4. Providing less than a living wage for all hospital workers

There are many more housekeepers, food services workers, and custodians working in U.S. hospitals than there are doctors. While these workers are essential for keeping hospitals running, they are often paid less than a living wage. At the same time, hospital chief executives are the highest-paid category of nonprofit executives, making triple what most other nonprofit leaders make on average.

Research from the Lown Institute Hospitals Index shows that pay equity at nonprofit hospitals varies widely. On average, CEOs make eight times the rate of hospital workers without advanced degrees, but this ratio varies from 2:1 at the top-ranked hospitals to 26:1 at the bottom-ranked ones.

COVID-19 threw the issue of pay equity in the spotlight, as hospital workers were labeled essential but treated as disposable. For example, in 2020 a hospital technician whose take-home pay was $30,000 per year contracted COVID-19 on the job. Upon his return to work, he was named employee of the month and given a $6 gift voucher for the hospital cafeteria. The hospital system CEO—who was not on the frontlines of COVID-19—received a 13 percent boost in his total compensation, which was worth $30.4 million.
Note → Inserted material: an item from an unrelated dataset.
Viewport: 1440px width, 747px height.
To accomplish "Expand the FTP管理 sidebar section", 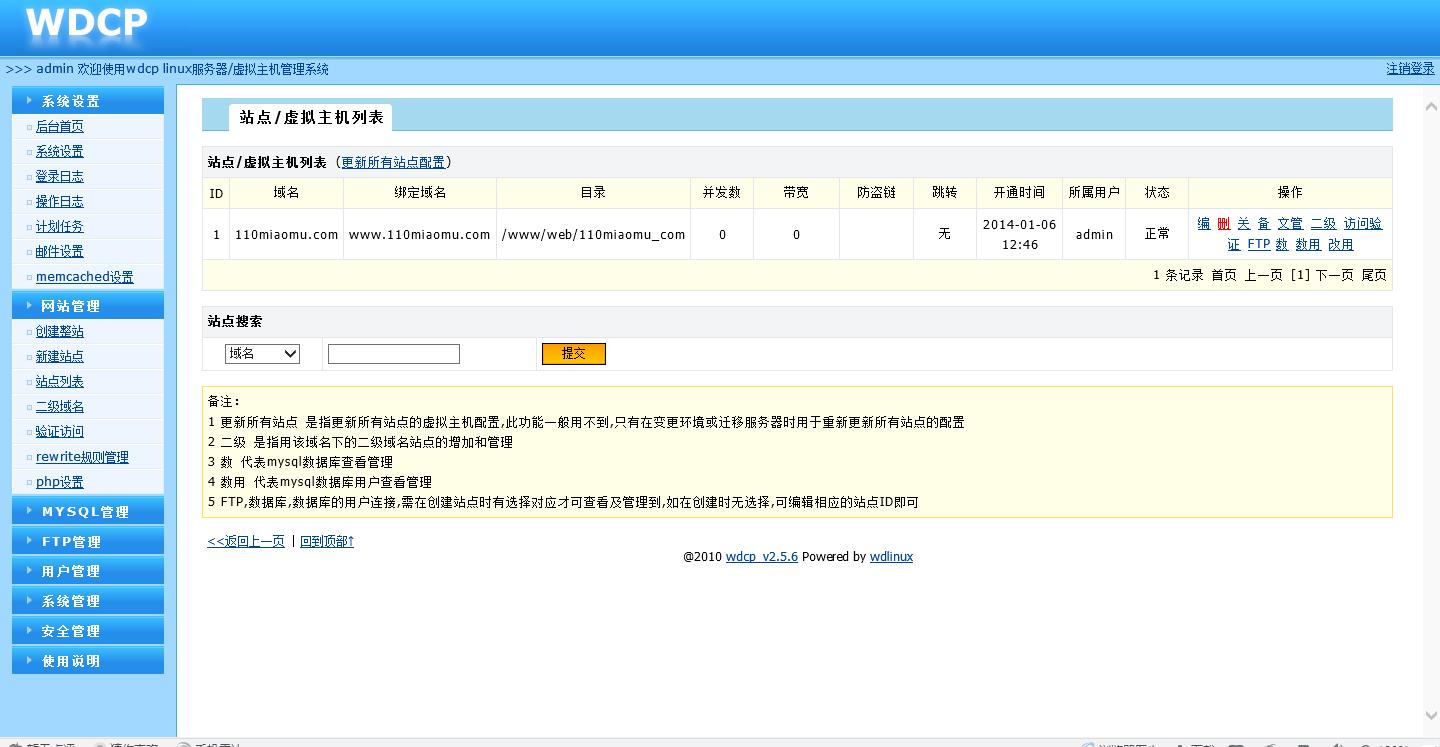I will [72, 541].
5. Contributing to racially segregated healthcare by underserving communities of color

Legal segregation of hospitals by race ended in 1967, but de facto hospital segregation still exists. As much as hospitals would like to believe they are “colorblind,” some hospitals disproportionately serve patients from Black and Brown communities while other hospitals draw their patients from whiter, wealthier communities.

The Lown Hospitals Index, which measures hospital racial inclusivity, found that racial segregation in US cities is common. In cities like Detroit, St Louis, and Kansas City, at least 75% of hospitals are either overserving or underserving patients from communities of color.
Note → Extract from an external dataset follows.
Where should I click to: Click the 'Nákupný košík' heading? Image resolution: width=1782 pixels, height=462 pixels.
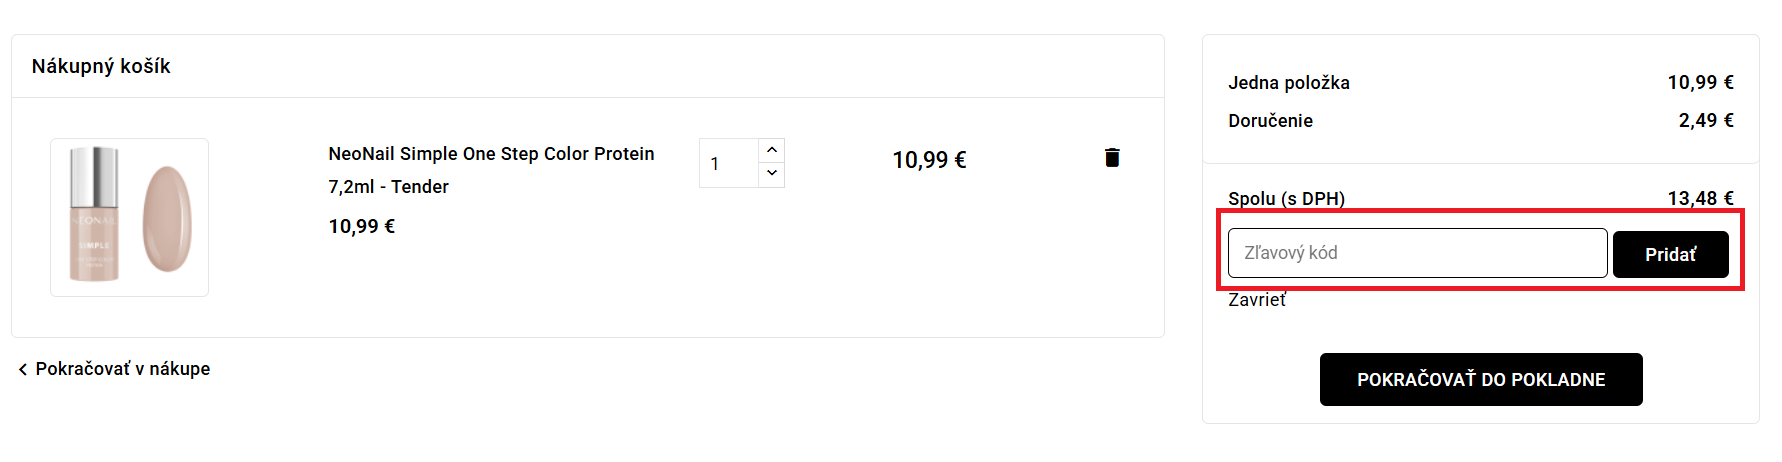[101, 66]
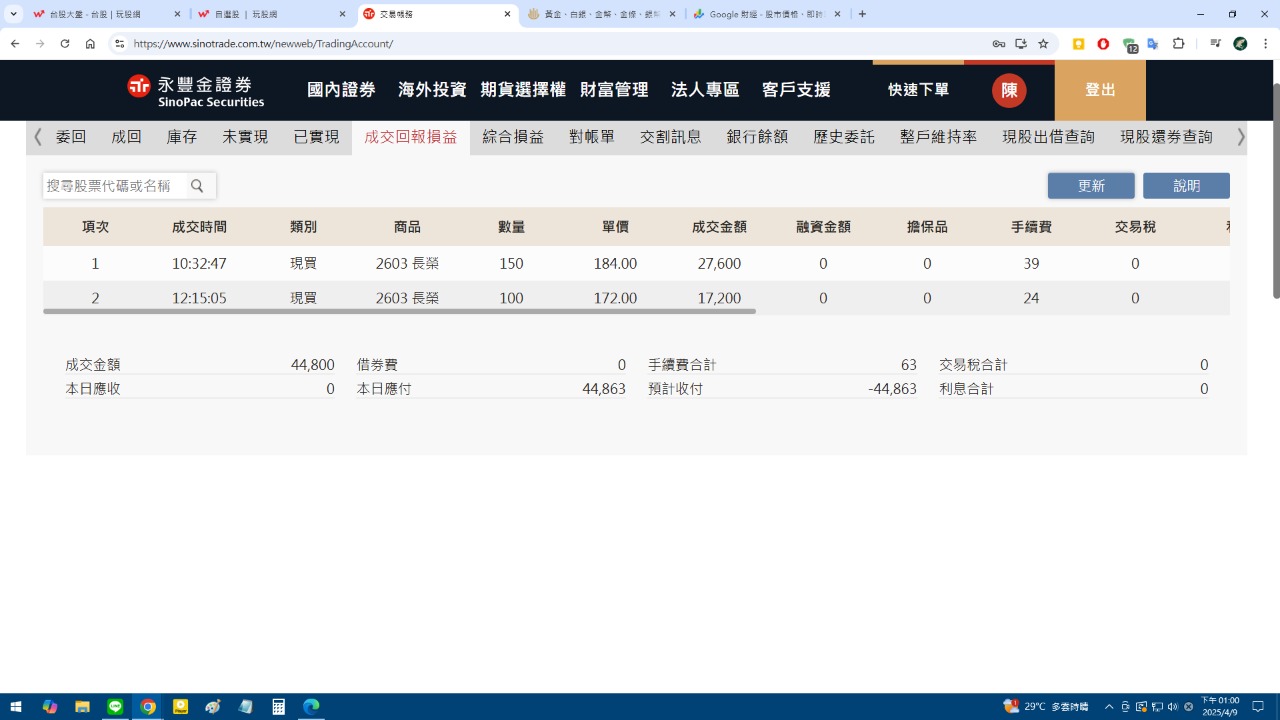Focus the stock code search field
Image resolution: width=1280 pixels, height=720 pixels.
point(114,186)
This hospital segregation leads to disparities in access and quality of care. For example, Black and Indigenous individuals are deeply underrepresented in clinical trials of new cancer drugs, in part because they have less access to the hospitals that run these studies. Lower-quality care at some safety net hospitals also contributes to higher rates of COVID-19 mortality and life-threatening birth complications for Black people. Yet hospitals are not motivated to address this problem, because they get paid more to take care of privately insured patients, who are more likely to be white.
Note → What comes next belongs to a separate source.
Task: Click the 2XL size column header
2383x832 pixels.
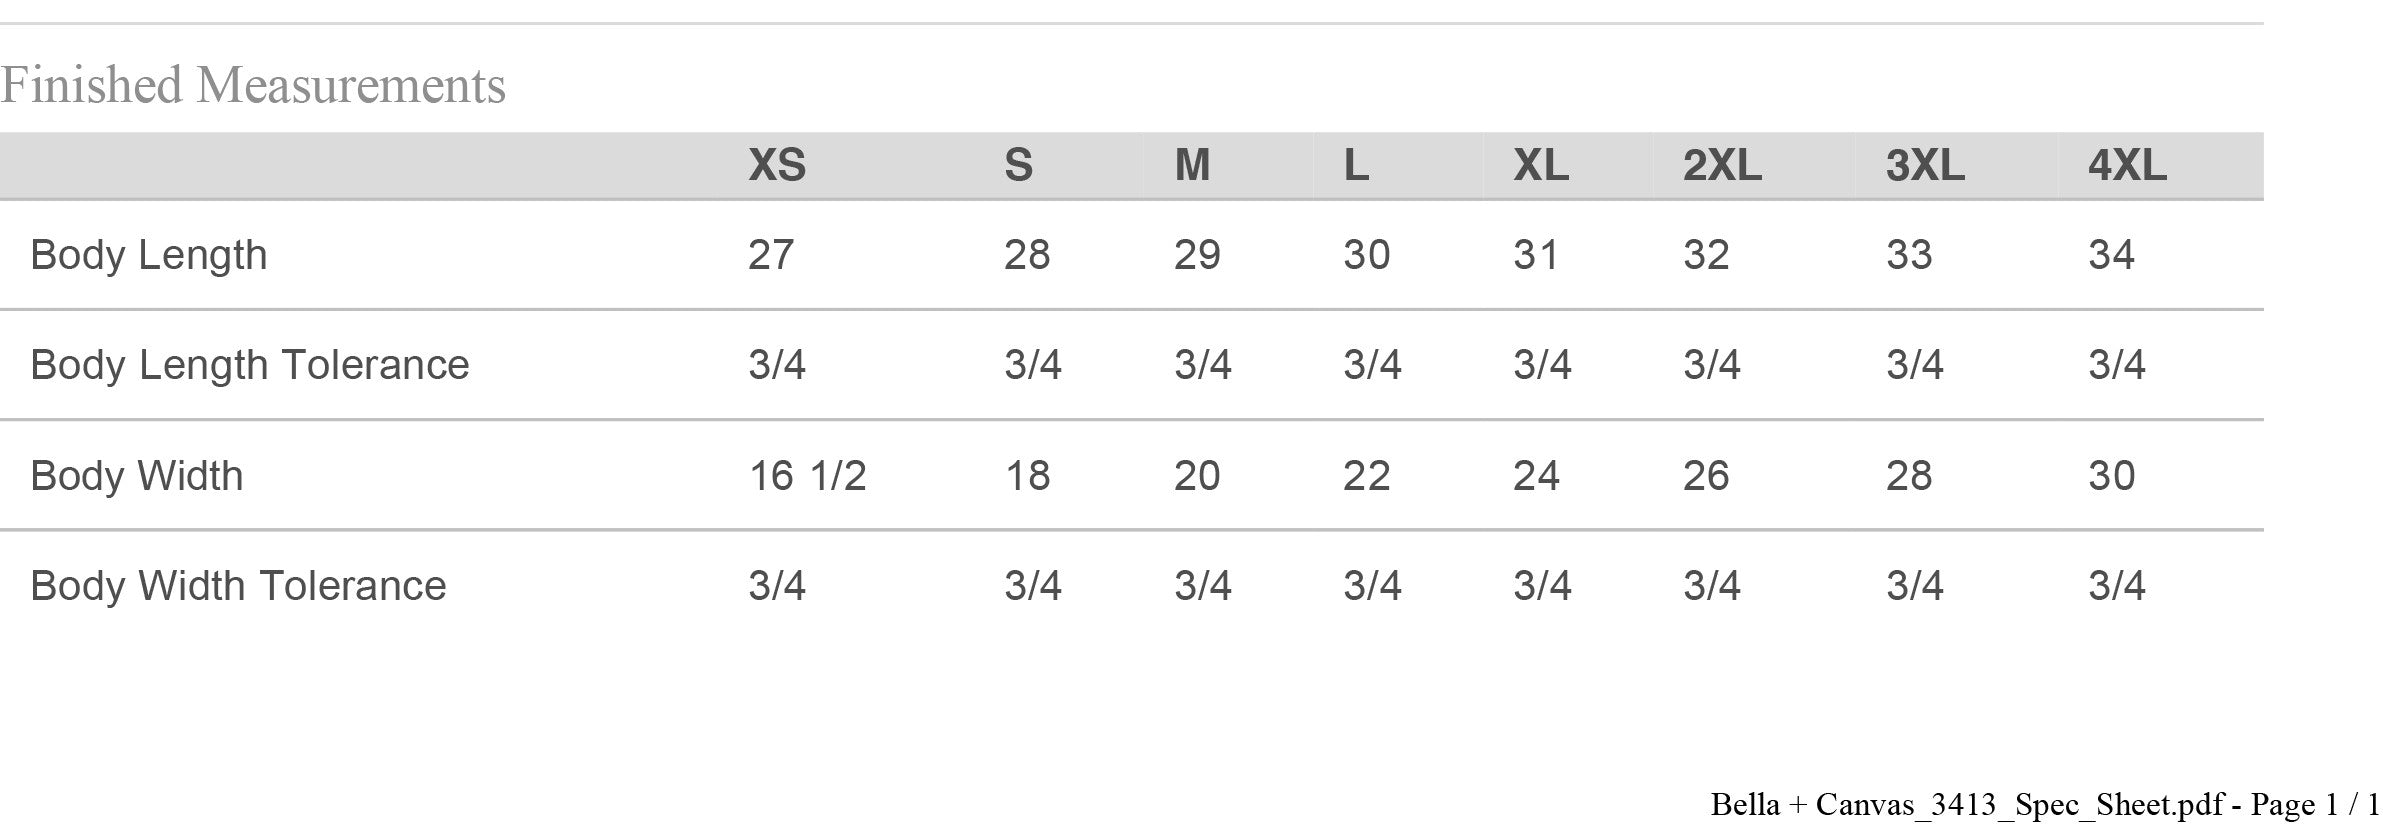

A new category of “never events”

What is the purpose of identifying these new “never events”? One is to shine a light on the preventable harms that hospitals are causing to patients and communities — even those hospitals that claim to be concerned with environmental, social, and governance (ESG) issues. Chokshi and Beckman point out this contradiction:

“Private hospitals have expanded their purview to include addressing patients’ social drivers of health, spending billions of dollars by providing resources such as assistance with housing or establishing food pharmacies. While such programs can be beneficial to patients, it is now possible for a hospital to provide one patient a free taxi ride to overcome transportation barriers and simultaneously sue another patient for medical debt. Hospitals’ first responsibility should be to stop creating social harms.”

The authors also hope that categorizing certain events as unacceptable will drive regulators such as CMS to adjust hospital payments to those engaged in “egregious administrative practices.” On a state level, regulators could require reporting of data on hospital lawsuits (which are currently available through court records but are difficult to compare by hospital) or the value of hospitals’ property tax exemptions. Regulators on the state and federal level could also use these events to assess hospitals’ continued tax-exempt status.

The five hospital policies that Chokshi and Beckman outline are egregious, but there are undoubtedly more administrative actions that harm patients and must be curtailed. (We’ve showcased some of these in the Shkreli Awards, our annual “worst in healthcare” list.) As hospitals become more invested in their social responsibility, they must work to eliminate these preventable harms. And we’ll be tracking their progress along the way.